Tuesday, March 22, 2011

Tuesday Tuneage
Schooly D - "Signifying Rapper"

"Signifying Rapper" is two or three times (at least) more interesting than Led Zeppelin's "Kashmir", whose riff and rhythm are the basis for this tune's music. The words are from folklore; also see Moore, Rudy Ray.

This tune was subsequently used in the film Bad Lieutenant and then dropped from future versions of the film as Zep has deep pockets and hence great attorneys and sued because Schooly D sampled "Kashmir." Somewhere I hope Willie Dixon, Howlin' Wolf, Robert Johnson, and Albert King are chuckling over this, as "samples" of their music are all over Led Zeppelin's first two albums and the blues artists weren't originally credited. But hey: When you're a British rock star you can get away with pretty much anything, especially stealing American music and selling yourself and your music as original. That was the old Brit MO, but they don't really have such or any strategy these days. Not that I care to pay too much attention: The Brits have largely been big-time bores in rock 'n' roll for at least thirty years now.

As for Schooly D's song, there is a phrase/warning used in Corporate America that didn't exist back when I was stuck there. I don't have to pay attention it now as I'm self-employed and work out of my home office but am hip to it anyway ... Schooly D is NOT SAFE FOR WORK!

Tuesday, March 15, 2011

Tuesday Tuneage
James Gang - "White Man/Black Man"

A plea for racial unity complete with gospel-tinged background singers and Joe Walsh turns in some pretty sweet guitar work for the last 1:50 or so. Earnest as heck, but I'll stick with Jerry Seinfeld's "Look To The Cookie" speech, which is shorter and just as insightful.

Tuesday, March 08, 2011

Tuesday Tuneage
Tom Petty and the Heartbreakers - "Jammin' Me"

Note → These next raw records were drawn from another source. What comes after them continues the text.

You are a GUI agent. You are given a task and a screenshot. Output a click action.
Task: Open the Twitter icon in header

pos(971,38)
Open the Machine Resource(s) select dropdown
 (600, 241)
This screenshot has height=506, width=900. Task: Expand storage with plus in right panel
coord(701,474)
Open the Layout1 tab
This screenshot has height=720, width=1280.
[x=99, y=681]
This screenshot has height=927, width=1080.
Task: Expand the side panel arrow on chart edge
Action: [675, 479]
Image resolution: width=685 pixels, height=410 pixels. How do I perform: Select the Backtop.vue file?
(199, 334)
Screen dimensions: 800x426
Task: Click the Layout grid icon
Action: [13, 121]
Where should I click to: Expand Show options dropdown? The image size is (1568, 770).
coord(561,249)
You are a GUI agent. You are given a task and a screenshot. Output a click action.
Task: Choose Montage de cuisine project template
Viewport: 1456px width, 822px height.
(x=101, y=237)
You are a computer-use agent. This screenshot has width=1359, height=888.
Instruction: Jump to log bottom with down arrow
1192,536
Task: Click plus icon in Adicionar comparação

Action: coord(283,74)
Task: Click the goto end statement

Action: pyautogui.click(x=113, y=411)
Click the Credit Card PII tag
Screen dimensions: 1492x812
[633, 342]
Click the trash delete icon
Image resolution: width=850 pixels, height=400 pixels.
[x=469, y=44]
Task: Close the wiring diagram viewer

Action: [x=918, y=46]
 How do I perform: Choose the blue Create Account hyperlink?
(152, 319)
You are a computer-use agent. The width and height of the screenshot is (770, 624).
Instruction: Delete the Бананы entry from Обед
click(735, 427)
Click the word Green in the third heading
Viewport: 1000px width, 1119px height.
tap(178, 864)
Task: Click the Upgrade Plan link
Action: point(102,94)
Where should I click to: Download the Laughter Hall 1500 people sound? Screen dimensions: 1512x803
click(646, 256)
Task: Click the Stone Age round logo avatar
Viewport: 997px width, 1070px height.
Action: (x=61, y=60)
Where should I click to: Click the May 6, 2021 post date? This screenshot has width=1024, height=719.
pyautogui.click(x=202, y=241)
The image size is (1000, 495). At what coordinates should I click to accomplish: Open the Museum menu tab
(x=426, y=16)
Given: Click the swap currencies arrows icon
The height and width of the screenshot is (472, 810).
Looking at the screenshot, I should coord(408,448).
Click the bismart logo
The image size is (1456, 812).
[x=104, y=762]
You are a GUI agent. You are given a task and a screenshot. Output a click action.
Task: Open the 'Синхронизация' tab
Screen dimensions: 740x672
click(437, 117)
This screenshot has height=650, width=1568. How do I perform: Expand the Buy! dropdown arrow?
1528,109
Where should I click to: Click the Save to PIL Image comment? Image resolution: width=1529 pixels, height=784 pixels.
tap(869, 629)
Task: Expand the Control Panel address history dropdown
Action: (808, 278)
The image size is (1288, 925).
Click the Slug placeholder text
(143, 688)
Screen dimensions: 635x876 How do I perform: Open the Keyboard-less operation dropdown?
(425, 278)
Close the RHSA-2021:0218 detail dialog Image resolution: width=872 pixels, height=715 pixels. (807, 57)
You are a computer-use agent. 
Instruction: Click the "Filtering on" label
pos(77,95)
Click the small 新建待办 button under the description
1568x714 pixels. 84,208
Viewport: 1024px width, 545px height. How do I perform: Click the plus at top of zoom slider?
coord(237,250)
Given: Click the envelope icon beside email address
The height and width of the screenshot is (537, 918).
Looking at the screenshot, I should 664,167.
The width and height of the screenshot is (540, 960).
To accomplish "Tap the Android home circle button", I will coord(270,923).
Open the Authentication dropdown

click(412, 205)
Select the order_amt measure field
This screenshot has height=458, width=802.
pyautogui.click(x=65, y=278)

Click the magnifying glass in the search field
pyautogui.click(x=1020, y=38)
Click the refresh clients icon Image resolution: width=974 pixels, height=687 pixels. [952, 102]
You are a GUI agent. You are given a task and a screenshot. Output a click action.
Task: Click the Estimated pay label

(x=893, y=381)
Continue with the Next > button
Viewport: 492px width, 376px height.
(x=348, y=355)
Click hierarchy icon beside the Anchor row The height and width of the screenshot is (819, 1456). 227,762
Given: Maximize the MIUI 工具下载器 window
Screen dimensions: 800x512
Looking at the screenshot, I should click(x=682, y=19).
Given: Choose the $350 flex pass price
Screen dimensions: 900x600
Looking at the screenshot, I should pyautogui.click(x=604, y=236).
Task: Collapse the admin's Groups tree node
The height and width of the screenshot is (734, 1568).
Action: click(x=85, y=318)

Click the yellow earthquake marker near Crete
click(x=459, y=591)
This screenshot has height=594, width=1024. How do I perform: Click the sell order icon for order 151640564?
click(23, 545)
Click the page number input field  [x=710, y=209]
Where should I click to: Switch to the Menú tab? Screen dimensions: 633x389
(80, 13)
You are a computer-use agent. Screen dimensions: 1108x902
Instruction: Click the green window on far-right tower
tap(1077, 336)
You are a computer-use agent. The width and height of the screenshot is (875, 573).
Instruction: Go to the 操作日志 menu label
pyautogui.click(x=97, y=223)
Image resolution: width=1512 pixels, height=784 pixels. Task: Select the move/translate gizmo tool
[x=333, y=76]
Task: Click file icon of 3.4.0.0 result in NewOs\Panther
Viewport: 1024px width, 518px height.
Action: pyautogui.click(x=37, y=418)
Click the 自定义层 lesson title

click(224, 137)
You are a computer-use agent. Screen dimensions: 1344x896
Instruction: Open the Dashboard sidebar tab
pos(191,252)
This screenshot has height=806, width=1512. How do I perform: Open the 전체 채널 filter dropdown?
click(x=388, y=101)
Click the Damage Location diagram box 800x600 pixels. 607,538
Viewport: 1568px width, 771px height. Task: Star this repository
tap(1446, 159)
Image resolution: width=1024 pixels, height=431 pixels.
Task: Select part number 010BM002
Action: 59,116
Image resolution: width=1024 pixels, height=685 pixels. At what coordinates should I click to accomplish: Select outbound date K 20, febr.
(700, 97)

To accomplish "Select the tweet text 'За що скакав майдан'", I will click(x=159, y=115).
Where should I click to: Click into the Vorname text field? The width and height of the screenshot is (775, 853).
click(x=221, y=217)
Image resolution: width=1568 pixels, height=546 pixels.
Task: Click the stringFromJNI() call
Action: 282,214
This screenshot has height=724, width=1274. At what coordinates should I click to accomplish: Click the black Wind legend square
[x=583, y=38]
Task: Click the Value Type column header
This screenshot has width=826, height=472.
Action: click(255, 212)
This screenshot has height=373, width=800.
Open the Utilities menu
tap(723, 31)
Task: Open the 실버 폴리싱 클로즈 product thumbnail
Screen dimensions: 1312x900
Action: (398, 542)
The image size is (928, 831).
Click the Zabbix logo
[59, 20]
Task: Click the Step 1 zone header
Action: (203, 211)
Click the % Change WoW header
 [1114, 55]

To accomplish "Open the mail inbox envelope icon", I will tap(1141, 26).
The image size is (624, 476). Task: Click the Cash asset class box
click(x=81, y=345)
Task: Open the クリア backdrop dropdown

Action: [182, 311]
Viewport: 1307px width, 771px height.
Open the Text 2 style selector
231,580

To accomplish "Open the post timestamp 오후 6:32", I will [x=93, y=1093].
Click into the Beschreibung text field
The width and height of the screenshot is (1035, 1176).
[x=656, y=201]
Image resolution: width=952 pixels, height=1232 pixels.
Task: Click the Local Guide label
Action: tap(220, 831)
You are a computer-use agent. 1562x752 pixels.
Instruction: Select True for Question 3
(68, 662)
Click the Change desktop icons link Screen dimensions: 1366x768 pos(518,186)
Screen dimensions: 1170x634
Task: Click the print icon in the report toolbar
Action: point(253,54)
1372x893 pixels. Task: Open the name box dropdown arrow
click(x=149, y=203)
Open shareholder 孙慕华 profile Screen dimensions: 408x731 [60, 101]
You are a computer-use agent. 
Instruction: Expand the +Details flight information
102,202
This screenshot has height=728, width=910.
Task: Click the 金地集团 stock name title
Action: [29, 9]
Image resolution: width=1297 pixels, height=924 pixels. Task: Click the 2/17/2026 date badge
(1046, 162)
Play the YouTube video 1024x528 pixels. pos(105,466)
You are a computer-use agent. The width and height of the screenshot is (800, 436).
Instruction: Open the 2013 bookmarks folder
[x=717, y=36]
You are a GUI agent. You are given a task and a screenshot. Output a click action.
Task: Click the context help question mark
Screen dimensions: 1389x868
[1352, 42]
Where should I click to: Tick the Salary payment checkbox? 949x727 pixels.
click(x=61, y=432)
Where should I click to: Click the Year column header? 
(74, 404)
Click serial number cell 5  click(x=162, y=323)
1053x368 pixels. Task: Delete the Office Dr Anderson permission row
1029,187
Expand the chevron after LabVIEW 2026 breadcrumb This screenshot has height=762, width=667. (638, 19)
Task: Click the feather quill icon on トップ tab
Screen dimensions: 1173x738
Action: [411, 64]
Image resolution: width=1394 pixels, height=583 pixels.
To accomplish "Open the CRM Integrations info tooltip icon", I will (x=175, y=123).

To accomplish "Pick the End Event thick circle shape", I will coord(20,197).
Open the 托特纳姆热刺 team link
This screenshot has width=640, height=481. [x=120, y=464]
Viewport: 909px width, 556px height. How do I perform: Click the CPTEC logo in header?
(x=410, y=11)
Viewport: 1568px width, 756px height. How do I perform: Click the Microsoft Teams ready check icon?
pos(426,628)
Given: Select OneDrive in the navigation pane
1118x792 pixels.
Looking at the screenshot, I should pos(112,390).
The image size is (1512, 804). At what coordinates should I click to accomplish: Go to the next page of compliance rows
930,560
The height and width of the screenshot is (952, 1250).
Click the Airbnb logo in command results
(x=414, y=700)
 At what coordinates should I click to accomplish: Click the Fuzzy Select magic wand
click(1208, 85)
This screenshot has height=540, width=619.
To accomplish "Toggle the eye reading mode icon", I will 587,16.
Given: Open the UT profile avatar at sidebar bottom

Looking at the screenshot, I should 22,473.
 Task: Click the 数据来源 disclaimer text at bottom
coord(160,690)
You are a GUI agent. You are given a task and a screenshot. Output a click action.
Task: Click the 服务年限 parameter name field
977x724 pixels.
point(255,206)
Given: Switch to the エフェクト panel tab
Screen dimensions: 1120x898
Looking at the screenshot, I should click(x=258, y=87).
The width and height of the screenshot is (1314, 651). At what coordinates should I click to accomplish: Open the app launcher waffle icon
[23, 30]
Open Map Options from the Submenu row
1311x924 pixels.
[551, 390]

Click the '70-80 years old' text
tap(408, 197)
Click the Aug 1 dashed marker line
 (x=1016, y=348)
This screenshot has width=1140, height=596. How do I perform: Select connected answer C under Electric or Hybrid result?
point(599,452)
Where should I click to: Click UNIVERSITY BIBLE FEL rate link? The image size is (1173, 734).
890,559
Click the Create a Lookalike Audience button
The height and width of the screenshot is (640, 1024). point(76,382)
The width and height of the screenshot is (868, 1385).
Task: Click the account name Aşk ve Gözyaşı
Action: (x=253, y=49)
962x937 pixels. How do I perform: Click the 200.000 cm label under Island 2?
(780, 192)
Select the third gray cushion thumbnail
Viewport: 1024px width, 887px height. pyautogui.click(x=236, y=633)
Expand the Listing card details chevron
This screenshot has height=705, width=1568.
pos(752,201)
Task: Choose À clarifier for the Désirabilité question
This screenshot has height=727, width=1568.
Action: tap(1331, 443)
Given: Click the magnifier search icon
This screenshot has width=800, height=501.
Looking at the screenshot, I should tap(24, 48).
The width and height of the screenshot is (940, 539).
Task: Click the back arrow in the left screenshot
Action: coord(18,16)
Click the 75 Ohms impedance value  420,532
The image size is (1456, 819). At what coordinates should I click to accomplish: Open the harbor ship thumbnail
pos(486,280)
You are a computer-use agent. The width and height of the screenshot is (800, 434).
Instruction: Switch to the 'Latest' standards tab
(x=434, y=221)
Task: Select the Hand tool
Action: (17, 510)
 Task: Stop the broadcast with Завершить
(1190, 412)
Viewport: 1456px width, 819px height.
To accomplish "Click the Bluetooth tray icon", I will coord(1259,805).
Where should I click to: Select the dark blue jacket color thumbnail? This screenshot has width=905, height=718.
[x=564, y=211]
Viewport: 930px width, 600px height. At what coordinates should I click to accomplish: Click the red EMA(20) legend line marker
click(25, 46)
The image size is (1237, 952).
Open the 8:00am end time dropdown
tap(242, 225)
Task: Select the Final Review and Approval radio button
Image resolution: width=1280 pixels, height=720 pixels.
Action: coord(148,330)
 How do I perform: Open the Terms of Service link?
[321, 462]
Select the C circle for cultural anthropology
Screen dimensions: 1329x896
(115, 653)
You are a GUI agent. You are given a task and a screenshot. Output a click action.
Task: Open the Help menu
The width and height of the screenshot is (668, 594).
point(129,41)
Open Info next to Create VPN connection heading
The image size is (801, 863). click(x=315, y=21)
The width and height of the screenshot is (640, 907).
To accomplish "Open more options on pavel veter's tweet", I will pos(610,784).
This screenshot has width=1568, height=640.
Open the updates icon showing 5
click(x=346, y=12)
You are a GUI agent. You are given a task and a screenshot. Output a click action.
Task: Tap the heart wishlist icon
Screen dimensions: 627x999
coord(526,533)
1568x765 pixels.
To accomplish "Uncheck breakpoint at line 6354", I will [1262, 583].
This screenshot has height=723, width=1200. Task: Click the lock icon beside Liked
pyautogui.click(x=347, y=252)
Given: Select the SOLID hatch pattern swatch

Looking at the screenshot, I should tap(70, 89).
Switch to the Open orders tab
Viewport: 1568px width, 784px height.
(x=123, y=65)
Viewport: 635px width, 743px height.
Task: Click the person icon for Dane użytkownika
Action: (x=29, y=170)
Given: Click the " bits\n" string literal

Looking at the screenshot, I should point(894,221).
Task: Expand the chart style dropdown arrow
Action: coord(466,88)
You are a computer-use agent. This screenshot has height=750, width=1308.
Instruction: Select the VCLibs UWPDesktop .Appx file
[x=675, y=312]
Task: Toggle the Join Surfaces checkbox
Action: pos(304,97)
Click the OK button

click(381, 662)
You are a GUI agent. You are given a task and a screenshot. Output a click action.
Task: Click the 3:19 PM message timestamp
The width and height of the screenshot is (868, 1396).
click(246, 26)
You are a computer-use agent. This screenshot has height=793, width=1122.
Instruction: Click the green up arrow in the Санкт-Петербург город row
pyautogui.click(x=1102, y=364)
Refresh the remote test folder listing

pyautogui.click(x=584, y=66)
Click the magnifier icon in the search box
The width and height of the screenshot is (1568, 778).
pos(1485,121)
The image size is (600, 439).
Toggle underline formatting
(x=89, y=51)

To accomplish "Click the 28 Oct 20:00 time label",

This tune was written by Tom Petty, Mike Campbell, and Bob Dylan. Not protest music, more along the lines of complaint music; though you can't at all complain with the catchy riffiness (guitars and words) of the whole thing. The ever-reliable Wikipedia claims the song is about "a man overwhelmed by the volume of disconnected news generated in the disinformation age." If said dude was overwhelmed in 1987, imagine how he would feel today with Twitter, blogs, RSS feeds, and 24/7 cable news.

Speaking of TV news, I can stream Al Jazeera English on my Roku box, but they seem to only want to focus on uprisings in the Arab world. Nothing about Charlie Sheen or Lindsay Lohan, nor do they have a conversative and liberal pundit arguing over every issue they bring up. Their female anchors and reporters are all smoking hot though, so there may be hope for AJE yet ...

Tuesday, March 01, 2011

Tuesday Tuneage
The Grass Roots - "Live For Today"

I'm never quite sure how to look at this tune. Is it a supremely catchy peace-love-and-understanding artifact that only the sixties could provide, in the vein of "Get Together" by the Youngbloods and "People Got To Be Free" by the Rascals? Or is it simply a half-step above something that effectively parodies it - Spinal Tap's "(Listen To) The Flower People"?

Either way is a fun listen. I try not to think about it too much, don't want to be one of those squares "in a hurry to complicate their mind."